É uma coisa extremamente profunda, ligada à própria estrutura cultural e social do Brasil. O Brasil é um país cujas elites não se responsabilizaram por sua própria sociedade, chegando a ponto de confiar a questão nacional ao Exército. As elites brasileiras têm uma visão profundamente corporativista da sociedade e dos poderes: a liberdade de imprensa pertence aos jornalistas; o patriotismo pertence às Forças Armadas; o direito pertence à Ordem dos Advogados do Brasil (OAB): enfim, é um mundo que pensa através das corporações. E as elites não se pensam como nacionais. O destino da nação está sob o olhar da opinião pública internacional. Aliás, acho que o Brasil é o único país do mundo em que existe esta noção de opinião pública internacional, pois todo mundo sabe que isso é uma ficção.
Por que o único?
Vou dar um exemplo ligado à questão indígena. Quando se tem um problema desta ordem, envolvendo demarcação de terras, ou seja, conflitos de interesses entre as classes sociais, a resolução do conflito está normalmente ligada às relações de força dentro da sociedade. Neste caso, os índios não teriam a menor chance. Mas quando uns 25 mil ianomâmis, por exemplo, encontram o apoio do Sting ou do príncipe Charles, aí as elites de Roraima se sentem em perigo. Porque são elites que existem através do olhar daqueles que representam – no seu imaginário – a sua própria origem.

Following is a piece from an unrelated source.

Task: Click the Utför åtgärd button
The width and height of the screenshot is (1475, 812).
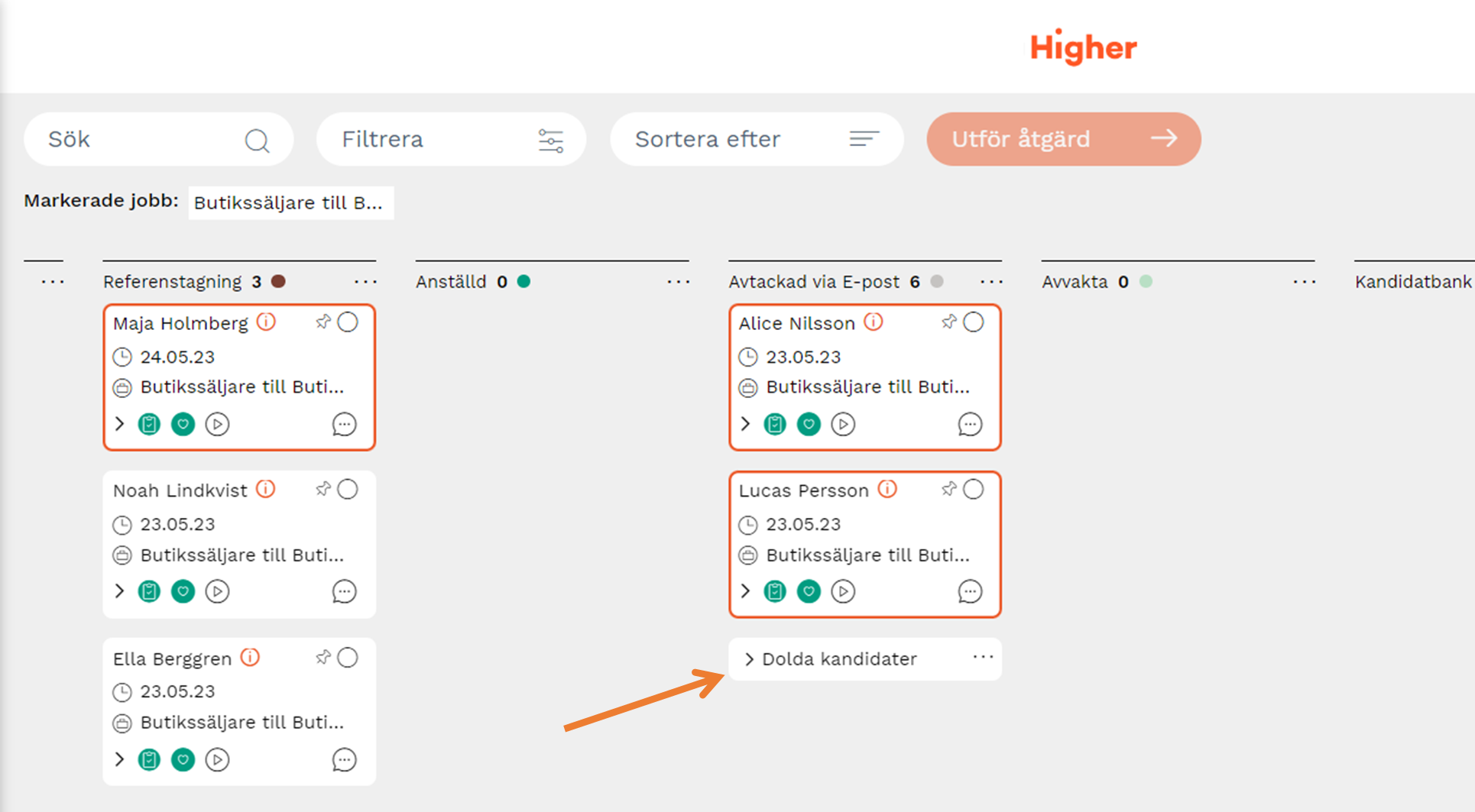Action: coord(1063,139)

"A elite se coloca apenas como classe desfrutadora"
Mas no Brasil sempre há uma exceção (ou mais) à regra. Só para ficar no exemplo indígena, houve o famoso caso do incêndio na Amazônia, no qual o governo FHC se recusou a receber ajuda internacional, alegando soberania nacional. E o incêndio acabou sendo apagado após uma pajelança... Este seria um exemplo de que o Brasil na verdade não se importa com a opinião pública internacional.
Muito pelo contrário, isso confirma o que estou dizendo. Este corporativismo das elites, que é uma espécie de neurose, pode se reverter de uma maneira instantânea. A opinião pública internacional pode ser recusada em nome da soberania nacional. Uma coisa ligada a esta neurose é o fato de esta elite não se colocar como classe dirigente, mas apenas como classe desfrutadora. Ela confia a responsabilidade histórica dela a diferentes corporações, sob o olhar da opinião pública internacional, que lhe dá a gratificação.

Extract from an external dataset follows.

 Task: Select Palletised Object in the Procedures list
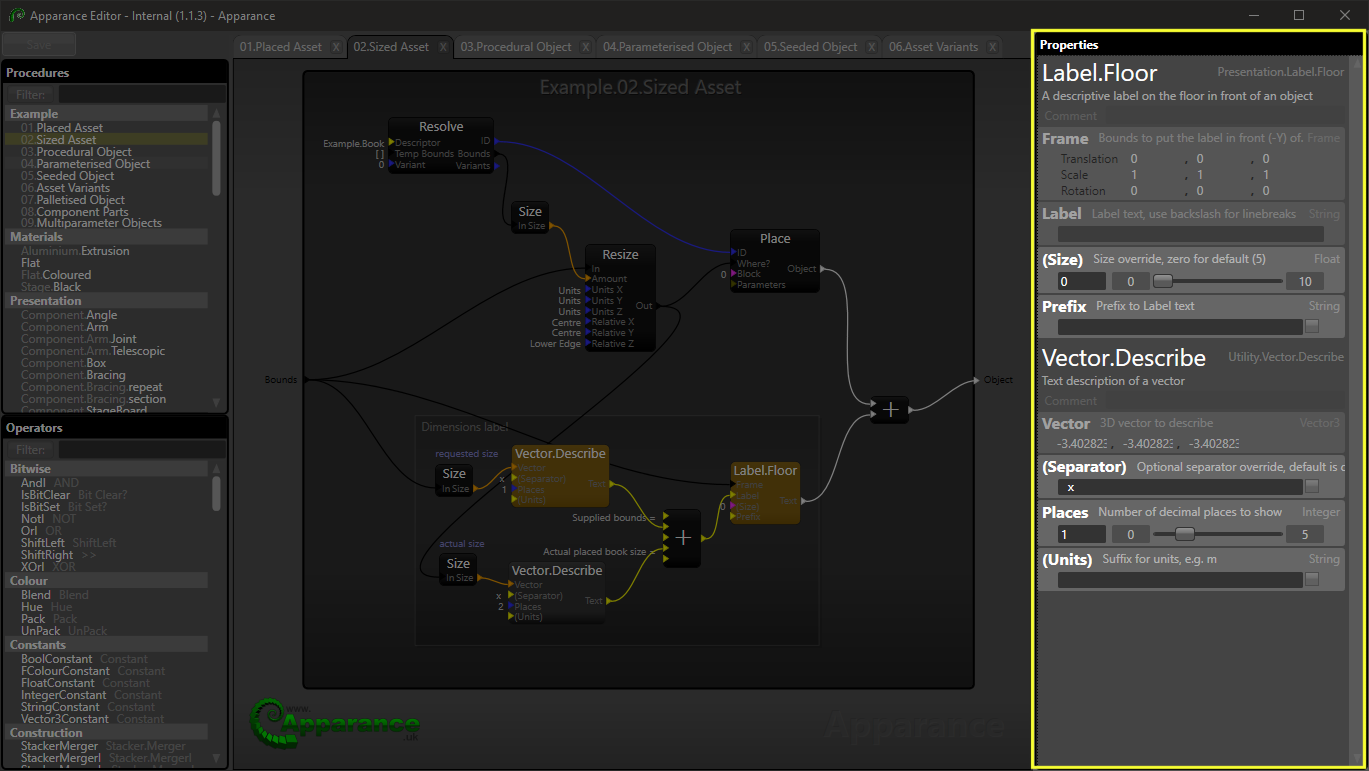pos(80,200)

Se a propagação da cultura brasileira é inviabilizada por este isolamento que você descreve, então eleger o Brasil como país de destaque da saisons culturelles da França, por exemplo, dificilmente vai contribuir para resolver o problema, não é mesmo?
Não acredito que isso seja irreversível. As elites continuam com a mentalidade da República dos fazendeiros, mas não são todas as classes brasileiras. Há uma transformação da sociedade brasileira, desde o fim da ditadura, no sentido de que as pessoas estão passando a se sentir responsáveis pelo destino da nação.
Voltando à questão indígena, na virada dos anos 90, os índios conquistaram vitórias inesperadas, sabendo muito bem como pressionar as elites. Eles entendem muito bem os mecanismos da sociedade brasileira. Agora o Lula conseguiu demarcar a Raposa Serra do Sol. Isso não é simbólico, é verdadeiro. Isso cria uma dinâmica que está apenas no começo e modifica a noção que a sociedade tem dela mesma.
Gilles de Staal é artista plástico e jornalista. Escreve sobre o Brasil para a mídia francesa. Vive em Paris.